Article-Container export dwell time at Chinese ports falls 62%

Port of LA Ever Chivalry at Port of LA at sunset
Dwell times for export containers at China's ports have fallen to under five days while import dwell times have risen in recent weeks.

According to data from FourKites, ocean dwell times – the difference between gate times and vessel departure/arrival times – fell to 4.8 days for China’s exports, a figure which has held steady since March. Import dwell times have been slowly rising since the start of March, reaching 5.2 days.

FourKites said it tracked a 44% decline in the volume of shipments to the US from China between April 2022 and April 2023, along with falling transit times.

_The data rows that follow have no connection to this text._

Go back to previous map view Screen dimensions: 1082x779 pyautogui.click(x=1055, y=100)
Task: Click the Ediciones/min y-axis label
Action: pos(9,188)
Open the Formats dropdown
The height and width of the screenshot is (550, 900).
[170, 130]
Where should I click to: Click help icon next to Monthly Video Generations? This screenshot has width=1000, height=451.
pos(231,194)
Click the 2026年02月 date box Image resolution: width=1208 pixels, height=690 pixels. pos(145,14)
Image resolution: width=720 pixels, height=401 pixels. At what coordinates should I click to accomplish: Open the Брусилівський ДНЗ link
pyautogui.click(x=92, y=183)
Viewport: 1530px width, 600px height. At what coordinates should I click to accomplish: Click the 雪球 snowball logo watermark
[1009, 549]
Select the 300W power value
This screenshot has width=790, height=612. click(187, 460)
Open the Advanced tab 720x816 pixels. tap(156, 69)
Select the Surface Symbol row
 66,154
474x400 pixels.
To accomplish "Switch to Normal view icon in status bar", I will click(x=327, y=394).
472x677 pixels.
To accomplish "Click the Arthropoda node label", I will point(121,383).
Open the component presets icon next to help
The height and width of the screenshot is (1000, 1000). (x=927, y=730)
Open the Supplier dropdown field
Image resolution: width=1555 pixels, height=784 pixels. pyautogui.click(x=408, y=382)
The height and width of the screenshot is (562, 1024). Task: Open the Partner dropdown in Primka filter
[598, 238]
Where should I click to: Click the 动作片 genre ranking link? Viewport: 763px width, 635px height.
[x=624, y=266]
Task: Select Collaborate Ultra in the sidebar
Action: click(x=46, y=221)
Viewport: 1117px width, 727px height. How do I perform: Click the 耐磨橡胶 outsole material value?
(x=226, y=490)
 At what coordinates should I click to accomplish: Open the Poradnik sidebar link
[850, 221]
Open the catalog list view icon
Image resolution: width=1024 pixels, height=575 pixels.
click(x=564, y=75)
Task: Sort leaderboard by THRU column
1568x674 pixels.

Using a 60-day rolling average, days in transit for ocean shipments from China to the US was 35.6 days for April, falling from a peak of 55.4 days in March 2022. The trend of falling transit times may soon hit headwinds though, as average transit speeds reached a low in March 2023 and have risen sharply since, likely reflecting reduced sailing speeds to manage capacity.

Glenn Koepke, GM of Network Collaboration at FourKites, said: “As the global economy has softened, ocean capacity is plentiful, though there is still significant activity in global supply chains. Shippers are weighing their options and determining what their inbound networks need to look like, including where global supply should come from.

“China will always be a dominant player in global trade – however, we have seen many shippers look to Southeast Asia, India, and LATAM as alternatives while still keeping Chinese suppliers for the local market. Shippers, forwarders and BCOs know that we are one event away from chaos, so while supply chains are seeing easing demand and logistics professionals are relieved to have a slight mental break, volume will pick back up as we head into peak season of Q3 and Q4.

Koepke expects global container volumes will rise in the third and fourth quarter, but lower than seen in 2022 “which should equate to an easing of delays and available capacity heading into peak trade seasons.”

Broader trends include container lines cutting capacity and cancelling sailings to maintain profitability, and the huge potential trade changes should China take action in the war in Ukraine.